Still, I do find it fascinating to realize that there is no question that the gender acculturation happens early: Son is addicted to sports, and to spending time with Daddy, while Daughter is more interested in art and would rather come cook with me than watch a game of any kind on TV. And, without meaning to, we reinforce this by taking Son out to play sports during halftime, while keeping Daughter in to help bake the cookies.  And by teaching through example: Mama isn't that interested in sports, so Daughter isn't either.

It would bother me, this realization that I am apparently inculcating gender stereotypes into my children already at this tender age, and despite the fact that I resist doing so as much as I can.  However, I also know that my boy loves to read and is a wonder at sympathy, while my daughter is physically fearless and strong.  So I've decided to let the sports fandom slide.  Daddy and Son can watch their games on the weekend; Daughter and I will do "projects" of every description instead.

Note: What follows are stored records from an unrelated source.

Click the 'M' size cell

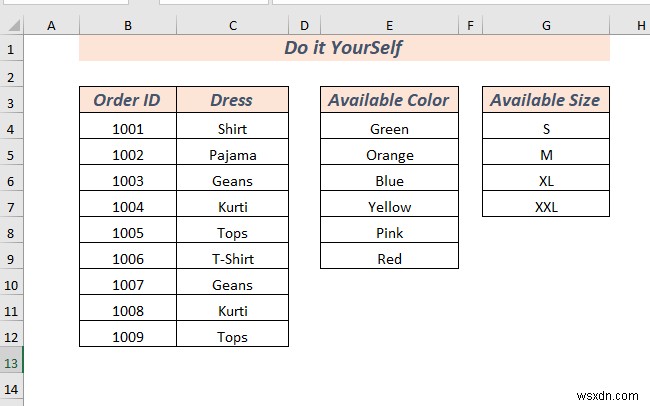[546, 155]
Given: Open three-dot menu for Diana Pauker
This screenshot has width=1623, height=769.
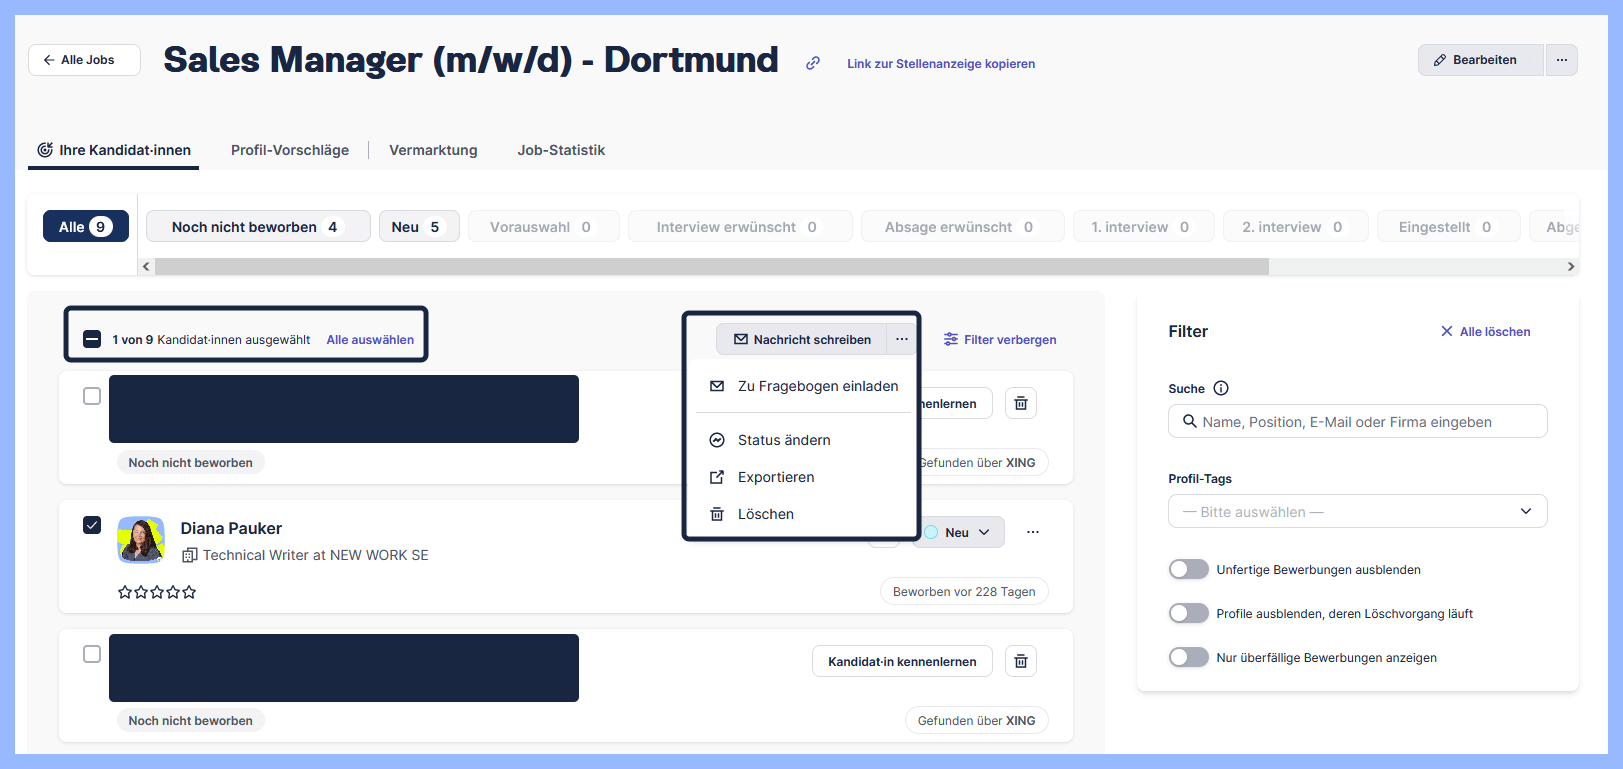Looking at the screenshot, I should [x=1032, y=532].
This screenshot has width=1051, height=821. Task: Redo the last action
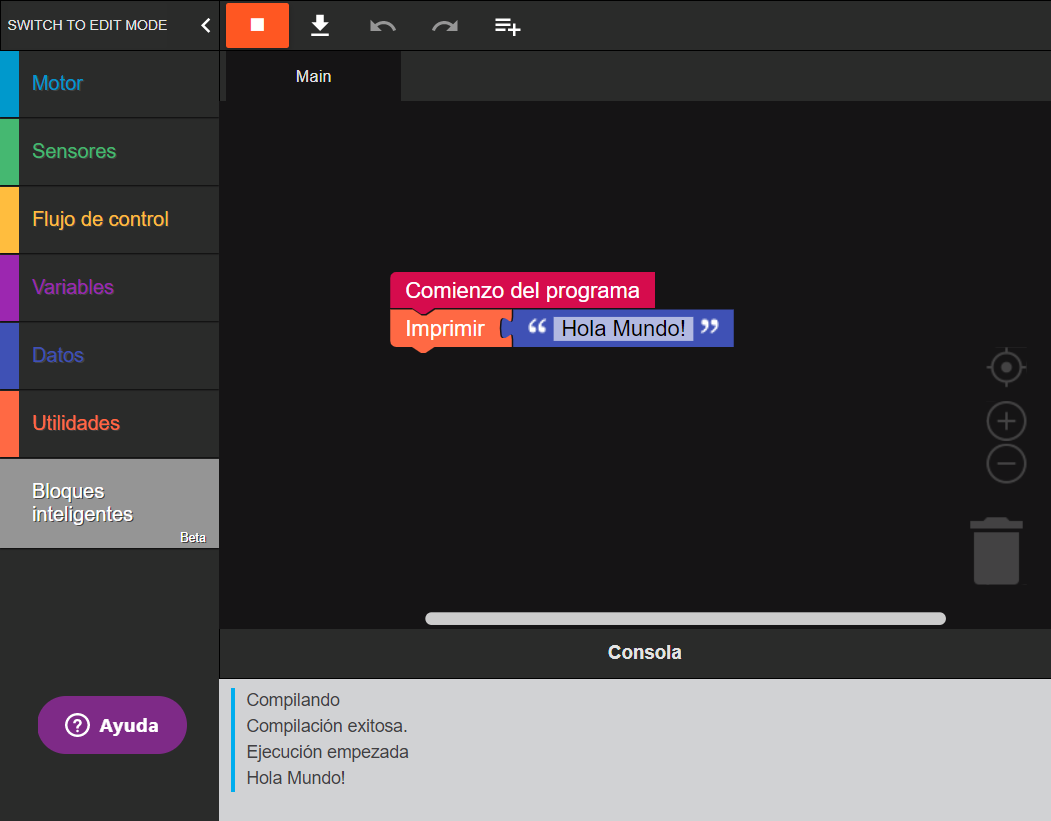click(445, 26)

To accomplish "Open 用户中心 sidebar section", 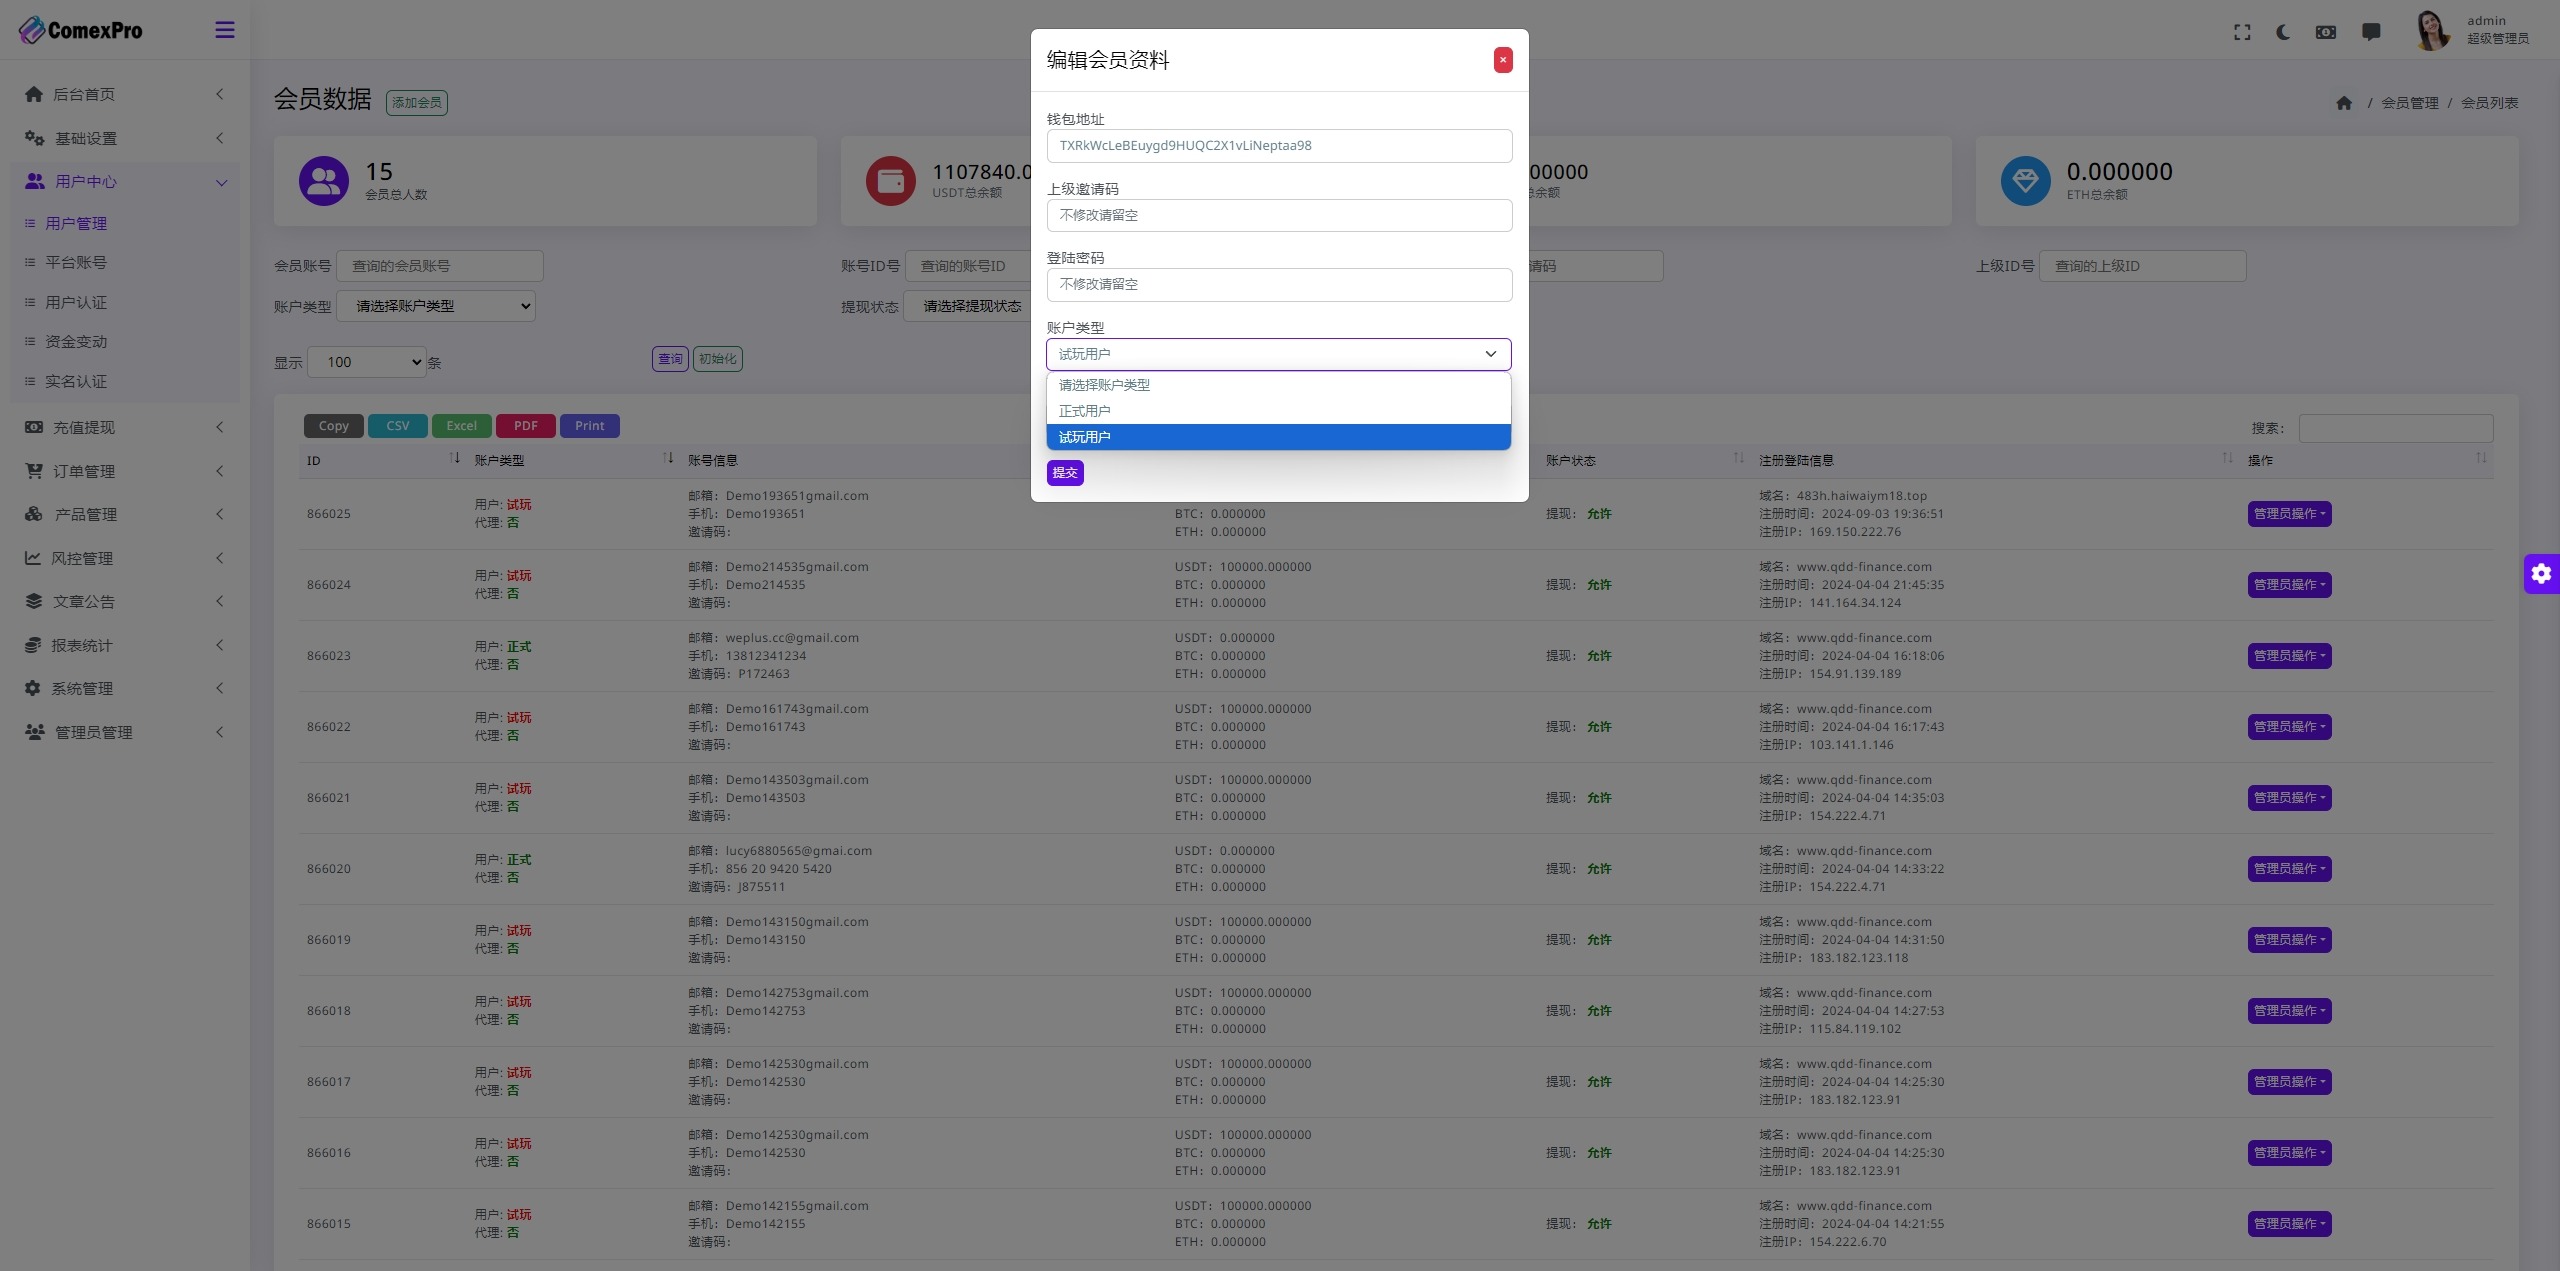I will (122, 181).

But I am determined that somehow, through all of this, I will teach this boy to multi-task too.  After all, why on earth would you spend half an hour on the phone without getting all that laundry folded at the same time?

4 comments:

BusyDad said...

Funny. I have always been amazed at that because I cannot remember ANYTHING sports related. However, you tell me a band member's name once and 10 years later I can recall it. They are both humans, they both have a first and last name, they both play with a "team"... the parameters are the same. Yet, with musicians I can do it, with athletes, I cannot. Yes, I don't watch mainstream pro sports (baseball, basketball, football, hockey) and I am not in any way interested in them. But I love music. Interest really compartmentalizes your brain and subconsciously filters it as relevant and irrelevant -- even betraying your conscious self. That is the crazy part! In college, I would try my hardest to remember player names and stats so I wouldn't seem like the loser who couldn't talk sports at the bar, but I failed. Miserably. My subconscious brain betrayed me. Eventually, I just accepted that I have no interest in pro sports and life has been good.

Marinka said...

Well, of course they can multi task. They can watch sports while eating snacks (and when they're older, glugging beer)

LceeL said...

Marinka has it absolutely right. But she forgot "Scratching".

Jessica {Team Rasler} said...

Bless you for trying to teach your son to multi-task. It irritates me that my husband can't do this, and I'm determined that my two boys will someday!!